Village in Essex, England

Horndon-on-the-Hill is a village in the borough of Thurrock, in Essex, England. It is located close to the A13, around 1 mile north-west of Stanford-le-Hope, its post town, and around 2 miles north-east of Orsett. At the 2021 census the built up area had a population of 1,521.

The village has two churches, the Anglican Church of St Peter and St Paul, which dates from the 13th century and is Grade I listed and a Methodist Church. It also has a primary school, a village halla recreational park and two public houses, The Swan and The Bell.

Horndon-on-the-Hill was an ancient parish. It was abolished as a civil parish in 1936 on the creation of Thurrock Urban District, which in turn became the modern borough of Thurrock in 1974. The parish has also been merged for ecclesiastical purposes with the neighbouring parishes of Bulphan and Orsett.

==Toponymy==
The name Horndon means "horn-shaped hill".

The name is hyphenated by some official bodies but not others. In official postal addresses, the Royal Mail hyphenates the name as Horndon-on-the-Hill. On Ordnance Survey maps, the name is shown without hyphens as Horndon on the Hill. The Office for National Statistics also omits the hyphens from the name of the built up area.

==History==
Horndon-on-the-Hill was likely founded as a fortified settlement in the late 10th-century or early 11th-century, in response to Viking aggression in the Thames Estuary.
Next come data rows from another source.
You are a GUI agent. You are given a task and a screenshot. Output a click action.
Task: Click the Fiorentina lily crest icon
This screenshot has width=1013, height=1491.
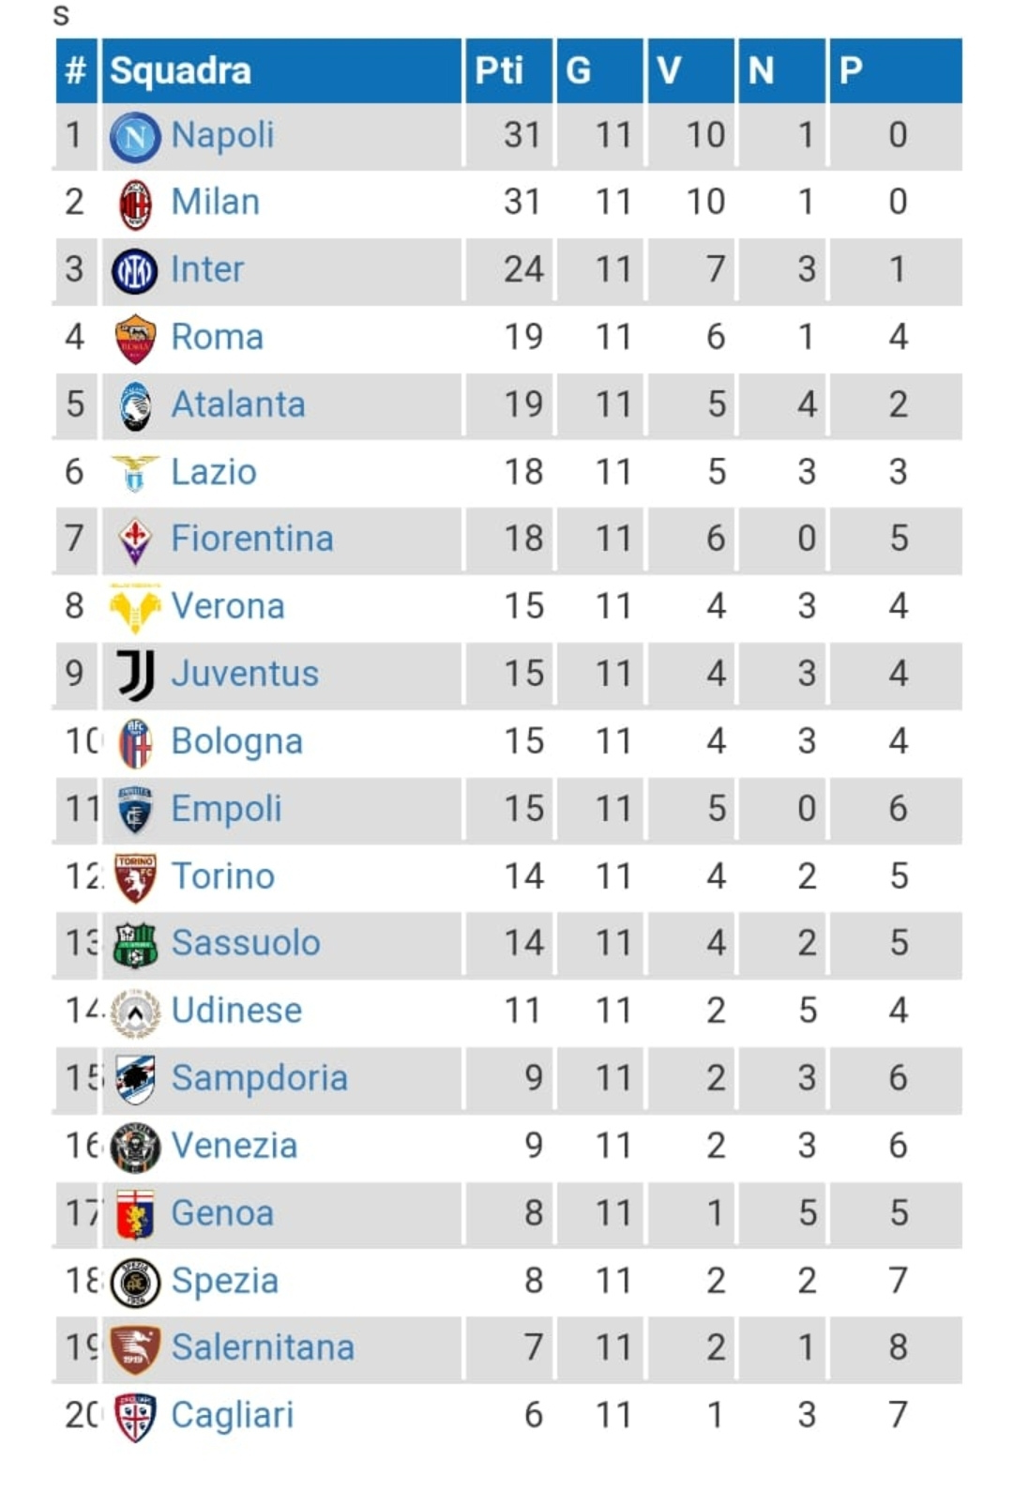click(135, 540)
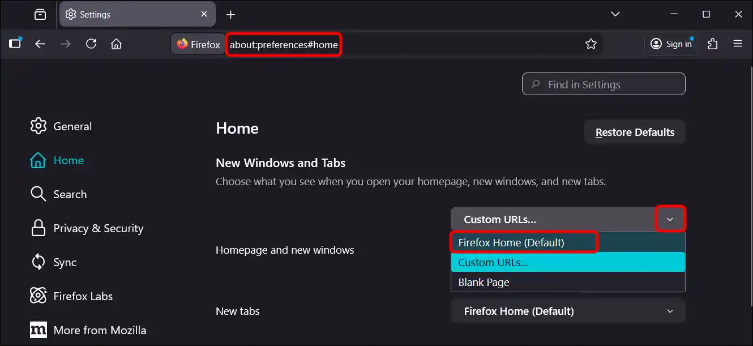
Task: Reload the page with the refresh icon
Action: coord(91,44)
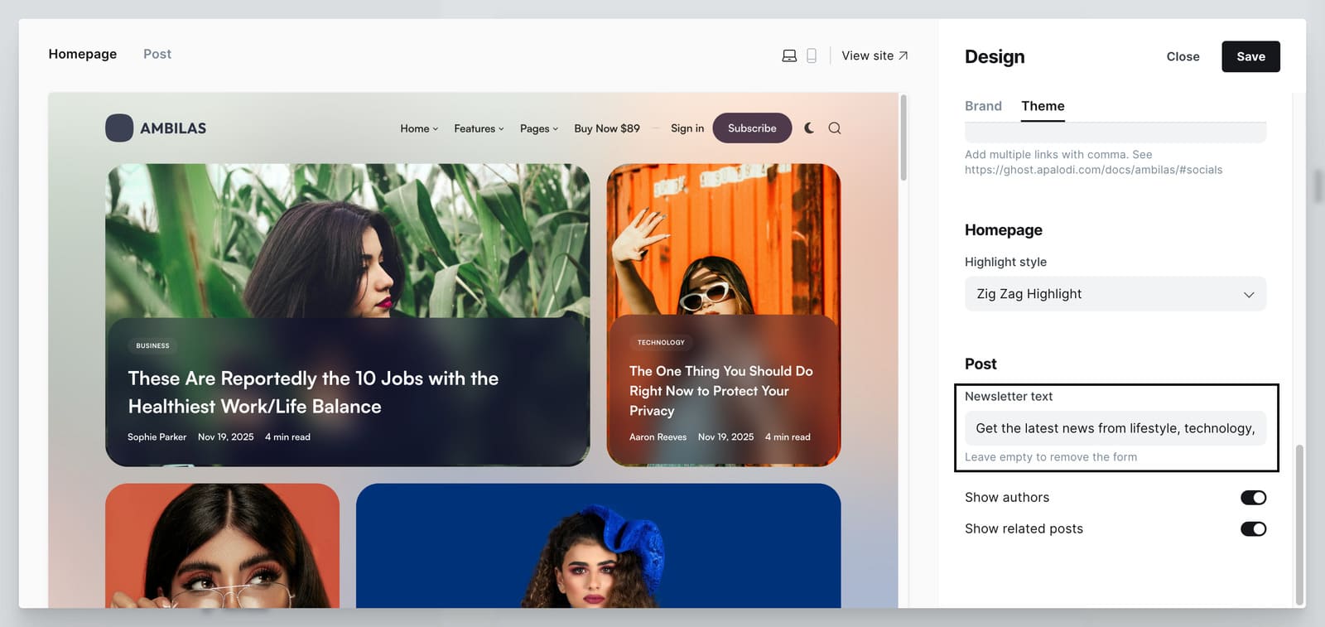Toggle the Show related posts switch
Viewport: 1325px width, 627px height.
click(1252, 529)
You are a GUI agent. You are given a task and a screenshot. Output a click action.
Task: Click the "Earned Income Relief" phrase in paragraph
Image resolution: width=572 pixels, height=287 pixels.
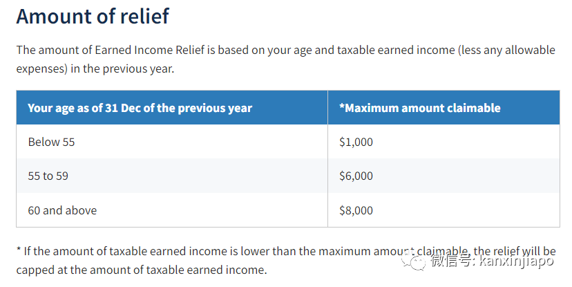(x=150, y=50)
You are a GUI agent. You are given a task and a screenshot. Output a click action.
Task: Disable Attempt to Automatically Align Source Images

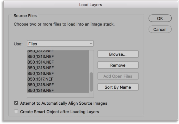pyautogui.click(x=16, y=103)
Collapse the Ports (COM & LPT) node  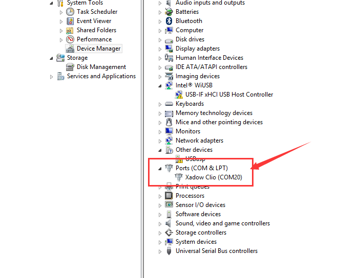coord(160,168)
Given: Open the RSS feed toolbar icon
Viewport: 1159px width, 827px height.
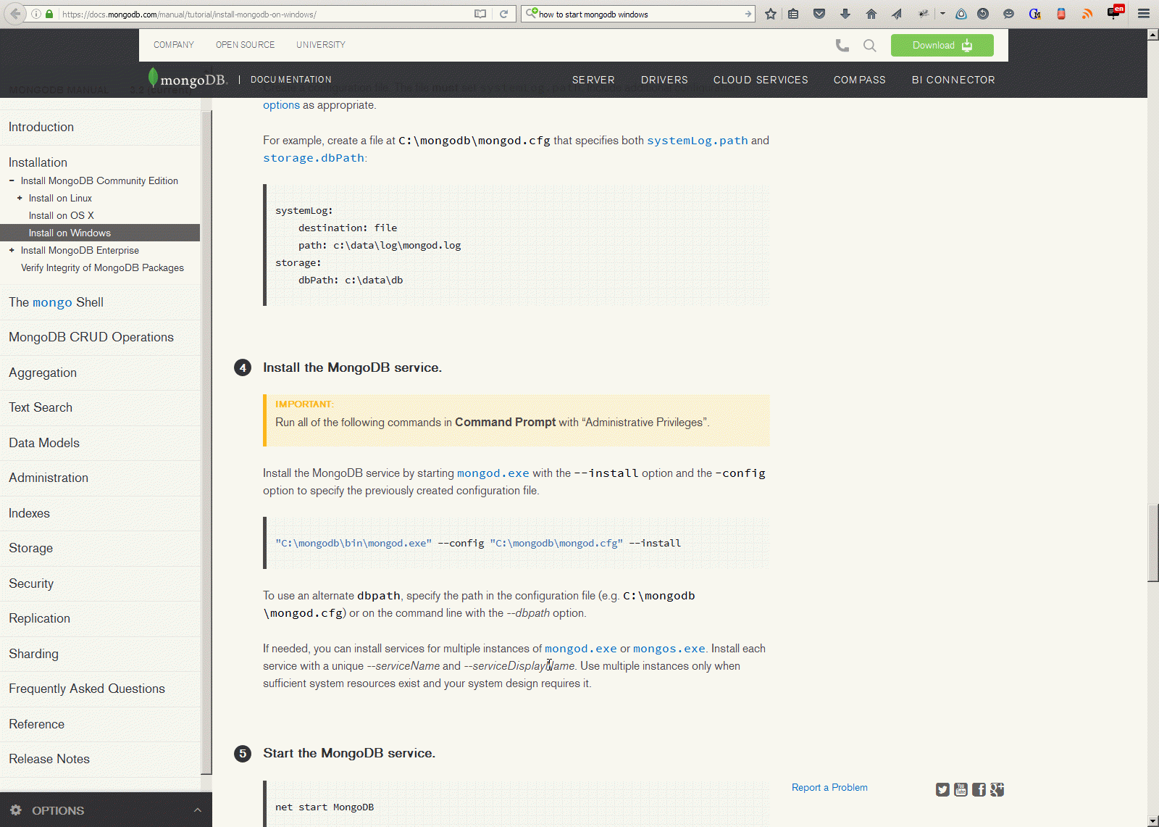Looking at the screenshot, I should pyautogui.click(x=1087, y=14).
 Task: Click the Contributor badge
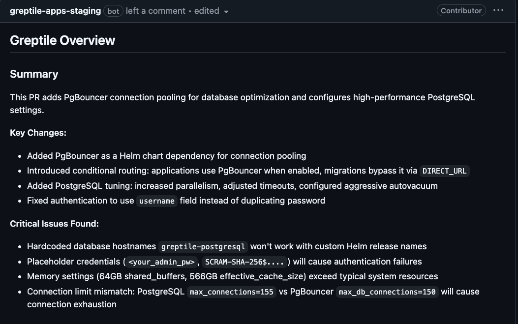[461, 10]
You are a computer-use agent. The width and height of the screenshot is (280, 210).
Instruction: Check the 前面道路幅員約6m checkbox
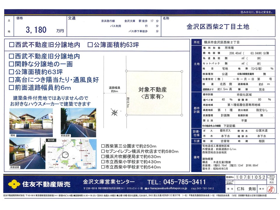pyautogui.click(x=11, y=88)
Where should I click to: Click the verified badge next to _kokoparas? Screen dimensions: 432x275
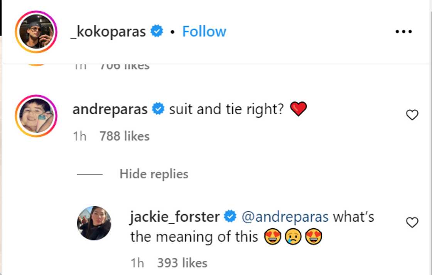pos(157,32)
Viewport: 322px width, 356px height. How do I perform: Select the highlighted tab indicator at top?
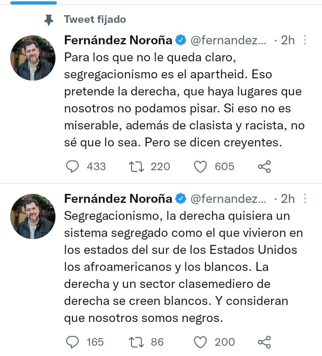point(34,3)
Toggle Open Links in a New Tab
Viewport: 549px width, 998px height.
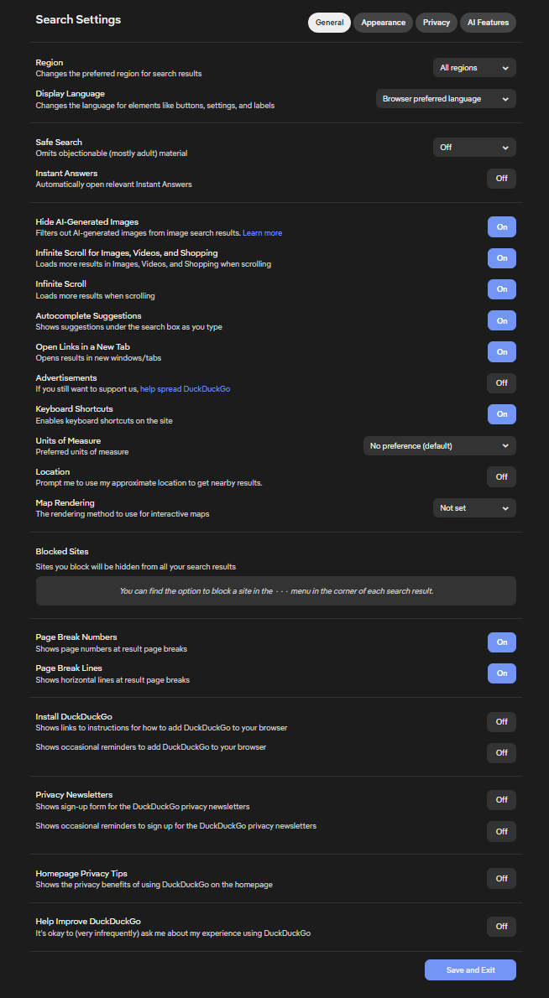click(x=501, y=352)
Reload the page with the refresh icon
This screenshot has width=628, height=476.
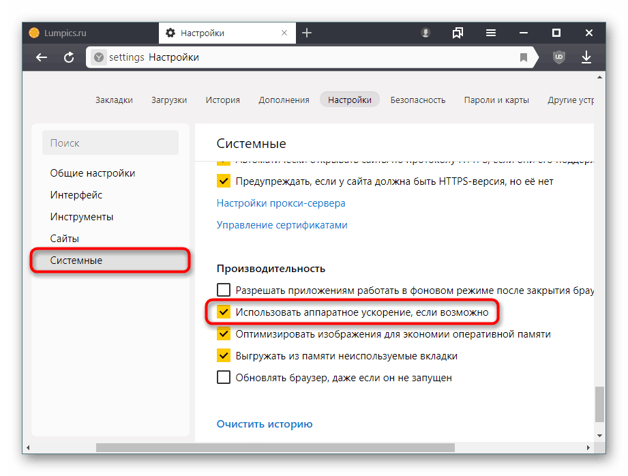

It was briefly the site of Horndon mint, based on the survival of a single Anglo-Saxon penny from the village.

Horndon-on-the-Hill appears in the Domesday Book of 1086 as Hornindune.

In the late 15th century, the lord of the manors of Arden Hall and Horndon House was Sir Edmund Shaa. Shaa was a supporter of Richard III and was knighted by him. These manors remained in the Shaa family for several generations before passing to the Pooley family.

A woolmarket was established in the village in the early 16th century; the building later became a shelter for the poor people of the area.

On the south wall of St Peter and St Paul's church is a memorial to Thomas Higbed, who was burned at the stake in Horndon in 1555 and is included in Foxe's Book of Martyrs.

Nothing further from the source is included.